W Brukseli rozpoczyna się szczyt Unii Europejskiej z udziałem przywódców wszystkich krajów. Spotkanie będzie poświęcone przede wszystkim konsekwencjom referendum na Wyspach, w którym Brytyjczycy opowiedzieli się za wyjściem ze Wspólnoty.
Jutro, na nieformalnej naradzie, spotkają się przywódcy 27 krajów, już bez Wielkiej Brytanii.
Pierwsza sesja dzisiejszego szczytu jest rutynowa – kryzys migracyjny, europejski plan inwestycyjny, globalna strategia zagraniczna. Ale najważniejsze rozmowy odbędą się wieczorem na kolacji i będą dotyczyły wychodzenia Wielkiej Brytanii ze Wspólnoty.
„Unia Europejska jest gotowa rozpocząć proces rozwodowy nawet dziś, choć bez entuzjazmu.
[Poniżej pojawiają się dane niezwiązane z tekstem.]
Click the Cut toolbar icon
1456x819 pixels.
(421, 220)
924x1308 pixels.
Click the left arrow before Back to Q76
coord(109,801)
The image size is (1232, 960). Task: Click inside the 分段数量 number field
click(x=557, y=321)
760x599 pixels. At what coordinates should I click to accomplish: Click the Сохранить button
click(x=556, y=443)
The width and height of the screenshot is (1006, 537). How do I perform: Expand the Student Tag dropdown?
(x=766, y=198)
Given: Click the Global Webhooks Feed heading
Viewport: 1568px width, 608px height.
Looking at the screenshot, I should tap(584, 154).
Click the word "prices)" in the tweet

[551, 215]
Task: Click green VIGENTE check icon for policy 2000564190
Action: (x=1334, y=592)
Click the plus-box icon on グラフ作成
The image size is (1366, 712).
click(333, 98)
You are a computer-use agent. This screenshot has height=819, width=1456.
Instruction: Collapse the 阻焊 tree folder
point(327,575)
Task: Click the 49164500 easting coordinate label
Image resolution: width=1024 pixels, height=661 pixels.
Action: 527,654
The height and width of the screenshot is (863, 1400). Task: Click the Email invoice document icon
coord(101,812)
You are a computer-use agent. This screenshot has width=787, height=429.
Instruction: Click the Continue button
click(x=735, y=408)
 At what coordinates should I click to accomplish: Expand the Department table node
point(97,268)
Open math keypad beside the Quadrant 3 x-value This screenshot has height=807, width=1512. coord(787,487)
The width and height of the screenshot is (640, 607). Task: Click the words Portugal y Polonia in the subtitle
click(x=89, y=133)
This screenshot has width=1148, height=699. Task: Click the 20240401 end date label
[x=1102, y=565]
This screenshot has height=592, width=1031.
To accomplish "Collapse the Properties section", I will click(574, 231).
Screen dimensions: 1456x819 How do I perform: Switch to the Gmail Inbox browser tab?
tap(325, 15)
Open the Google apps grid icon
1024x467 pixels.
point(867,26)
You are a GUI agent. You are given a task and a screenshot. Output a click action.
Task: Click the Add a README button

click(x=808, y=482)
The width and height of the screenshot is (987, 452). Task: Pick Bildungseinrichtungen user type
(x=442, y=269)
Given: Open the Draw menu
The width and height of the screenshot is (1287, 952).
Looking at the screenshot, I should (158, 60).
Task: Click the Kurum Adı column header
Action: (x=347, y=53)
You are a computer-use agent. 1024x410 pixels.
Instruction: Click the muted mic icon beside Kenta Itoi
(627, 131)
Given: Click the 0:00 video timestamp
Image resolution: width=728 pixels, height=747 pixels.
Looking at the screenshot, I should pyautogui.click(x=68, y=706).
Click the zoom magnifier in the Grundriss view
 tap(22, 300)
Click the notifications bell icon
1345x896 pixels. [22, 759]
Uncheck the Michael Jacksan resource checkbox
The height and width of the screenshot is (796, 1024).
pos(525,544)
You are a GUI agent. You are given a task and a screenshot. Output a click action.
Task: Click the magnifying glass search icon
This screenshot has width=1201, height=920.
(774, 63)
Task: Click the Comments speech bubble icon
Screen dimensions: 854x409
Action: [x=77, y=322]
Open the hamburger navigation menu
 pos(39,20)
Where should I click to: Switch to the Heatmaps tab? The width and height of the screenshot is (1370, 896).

To nie jest scenariusz, o którym marzyliśmy” – powiedział szef Rady Europejskiej Donald Tusk. Unijni liderzy nie będą jednak niczego na Wielkiej Brytanii wymuszać.
Stanowisko Londynu jest znane – wniosek o wyjście z Unii przyśle nowy premier, który ma być znany jesienią. David Cameron poinformuje dziś europejskich liderów o sytuacji na Wyspach i przedstawi plan działań. Przed rozpoczęciem szczytu mówił, że liczy na konstruktywne rozmowy na temat warunków wyjścia Wielkiej Brytanii z Unią, a już po Brexicie na dobre relacje. „Wychodząc z Unii nie możemy odwracać się od Europy. Kraje członkowskie to nasi sąsiedzi, przyjaciele, sojusznicy i partnerzy” – mówił David Cameron. Jutro europejscy liderzy, bez brytyjskiego premiera, będą rozmawiać o przyszłości Unii Europejskiej.
Kolejny, nieformalny szczyt ma odbyć się we wrześniu.